To this end Christ died and rose again; that he might be Lord both of the dead and of the living (Rom. xiv. 9).
My beloved King, dearest Jesus, since Thou camest upon earth to gain our hearts to Thyself, if hitherto I have resisted Thy loving calls, I will now no longer resist them. Do not disdain to accept me; I now give myself to Thee, I give Thee my whole self. Take, O my King, possession of my whole will, and of my whole self. Make me loyal to Thee; and grant that I may rather die than betray Thee any more, O my King, my Love, my only Good. O Queen, and Mother of my King, O Mary, obtain for me that I may be faithful to what I this day promise to thy Divine Son.
O KING OF HEAVEN
O King of Heaven, from starry throne descending,
Thou takest refuge in this wretched cave;
O God of bliss!
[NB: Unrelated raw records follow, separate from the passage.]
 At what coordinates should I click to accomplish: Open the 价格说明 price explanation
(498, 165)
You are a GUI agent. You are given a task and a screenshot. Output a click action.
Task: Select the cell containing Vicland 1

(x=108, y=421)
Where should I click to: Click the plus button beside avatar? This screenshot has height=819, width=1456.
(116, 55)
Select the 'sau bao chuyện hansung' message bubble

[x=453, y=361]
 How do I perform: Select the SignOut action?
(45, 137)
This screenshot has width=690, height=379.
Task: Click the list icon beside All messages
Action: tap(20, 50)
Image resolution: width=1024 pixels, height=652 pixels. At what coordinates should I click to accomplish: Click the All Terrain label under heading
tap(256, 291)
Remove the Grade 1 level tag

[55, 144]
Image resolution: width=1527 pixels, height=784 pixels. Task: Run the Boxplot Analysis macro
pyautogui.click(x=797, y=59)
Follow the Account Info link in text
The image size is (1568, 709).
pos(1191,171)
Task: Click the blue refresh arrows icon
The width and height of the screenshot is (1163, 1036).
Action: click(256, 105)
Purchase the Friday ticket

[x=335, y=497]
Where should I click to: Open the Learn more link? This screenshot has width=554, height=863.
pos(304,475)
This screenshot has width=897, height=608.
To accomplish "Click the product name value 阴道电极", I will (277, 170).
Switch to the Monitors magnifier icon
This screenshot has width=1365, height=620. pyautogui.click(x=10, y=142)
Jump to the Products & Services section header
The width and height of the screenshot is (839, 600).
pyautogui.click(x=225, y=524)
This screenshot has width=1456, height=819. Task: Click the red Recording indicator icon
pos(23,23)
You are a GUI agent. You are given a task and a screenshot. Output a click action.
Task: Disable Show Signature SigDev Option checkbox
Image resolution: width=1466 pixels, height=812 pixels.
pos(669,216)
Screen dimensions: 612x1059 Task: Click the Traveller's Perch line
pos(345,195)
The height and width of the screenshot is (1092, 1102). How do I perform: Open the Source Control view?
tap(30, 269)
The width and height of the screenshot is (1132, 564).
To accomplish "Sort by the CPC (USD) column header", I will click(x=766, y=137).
I see Thee cold and trembling!
What pain it cost Thee fallen man to save!
Thou, of a thousand worlds the great Creator,
Dost now the pain of cold and want endure;
Thy poverty but makes Thee more endearing,
For well I know 'tis love has made Thee poor.
I see Thee leave Thy Heavenly Father's bosom,
But whither has Thy love transported Thee?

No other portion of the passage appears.